= WHAT THE TASK REQUIRES =
The data below must be repeated exactly. Leave nothing out.

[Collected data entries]
------------------------------------------------------------------------

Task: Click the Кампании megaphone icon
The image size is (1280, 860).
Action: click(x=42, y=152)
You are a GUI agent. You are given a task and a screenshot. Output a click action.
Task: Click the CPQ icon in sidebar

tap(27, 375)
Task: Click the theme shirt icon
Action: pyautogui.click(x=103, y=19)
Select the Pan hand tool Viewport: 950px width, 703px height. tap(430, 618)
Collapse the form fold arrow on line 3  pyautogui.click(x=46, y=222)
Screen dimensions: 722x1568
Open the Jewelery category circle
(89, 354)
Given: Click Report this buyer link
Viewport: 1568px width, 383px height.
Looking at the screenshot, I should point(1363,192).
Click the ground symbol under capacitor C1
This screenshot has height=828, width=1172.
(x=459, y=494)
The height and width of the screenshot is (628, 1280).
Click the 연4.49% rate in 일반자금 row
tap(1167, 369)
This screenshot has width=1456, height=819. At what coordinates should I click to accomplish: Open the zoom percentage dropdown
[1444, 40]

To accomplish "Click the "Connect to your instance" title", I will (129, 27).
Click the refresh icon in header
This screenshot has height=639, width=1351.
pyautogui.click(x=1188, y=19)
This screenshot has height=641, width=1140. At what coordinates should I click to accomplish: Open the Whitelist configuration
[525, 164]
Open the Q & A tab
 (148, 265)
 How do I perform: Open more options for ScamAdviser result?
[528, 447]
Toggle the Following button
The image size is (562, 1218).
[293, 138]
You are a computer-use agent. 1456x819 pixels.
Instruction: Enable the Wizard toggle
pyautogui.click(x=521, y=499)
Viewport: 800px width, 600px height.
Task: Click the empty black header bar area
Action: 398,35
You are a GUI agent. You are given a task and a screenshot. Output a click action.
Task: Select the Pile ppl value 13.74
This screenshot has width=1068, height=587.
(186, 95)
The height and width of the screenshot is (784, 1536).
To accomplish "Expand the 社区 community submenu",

------------------------------------------------------------------------

= REPLY TO THE EXERCISE =
Task: Click the Кампании megaphone icon
The image size is (1280, 860).
Action: click(x=42, y=152)
You are a GUI agent. You are given a task and a screenshot. Output a click action.
Task: Click the CPQ icon in sidebar

tap(27, 375)
Task: Click the theme shirt icon
Action: pyautogui.click(x=103, y=19)
Select the Pan hand tool Viewport: 950px width, 703px height. tap(430, 618)
Collapse the form fold arrow on line 3  pyautogui.click(x=46, y=222)
Screen dimensions: 722x1568
Open the Jewelery category circle
(89, 354)
Given: Click Report this buyer link
Viewport: 1568px width, 383px height.
Looking at the screenshot, I should point(1363,192).
Click the ground symbol under capacitor C1
This screenshot has height=828, width=1172.
(x=459, y=494)
The height and width of the screenshot is (628, 1280).
Click the 연4.49% rate in 일반자금 row
tap(1167, 369)
This screenshot has width=1456, height=819. At what coordinates should I click to accomplish: Open the zoom percentage dropdown
[1444, 40]

To accomplish "Click the "Connect to your instance" title", I will (129, 27).
Click the refresh icon in header
This screenshot has height=639, width=1351.
pyautogui.click(x=1188, y=19)
This screenshot has height=641, width=1140. At what coordinates should I click to accomplish: Open the Whitelist configuration
[525, 164]
Open the Q & A tab
 (148, 265)
 How do I perform: Open more options for ScamAdviser result?
[528, 447]
Toggle the Following button
The image size is (562, 1218).
[293, 138]
You are a computer-use agent. 1456x819 pixels.
Instruction: Enable the Wizard toggle
pyautogui.click(x=521, y=499)
Viewport: 800px width, 600px height.
Task: Click the empty black header bar area
Action: 398,35
You are a GUI agent. You are given a task and a screenshot. Output a click action.
Task: Select the Pile ppl value 13.74
This screenshot has width=1068, height=587.
(186, 95)
The height and width of the screenshot is (784, 1536).
To accomplish "Expand the 社区 community submenu",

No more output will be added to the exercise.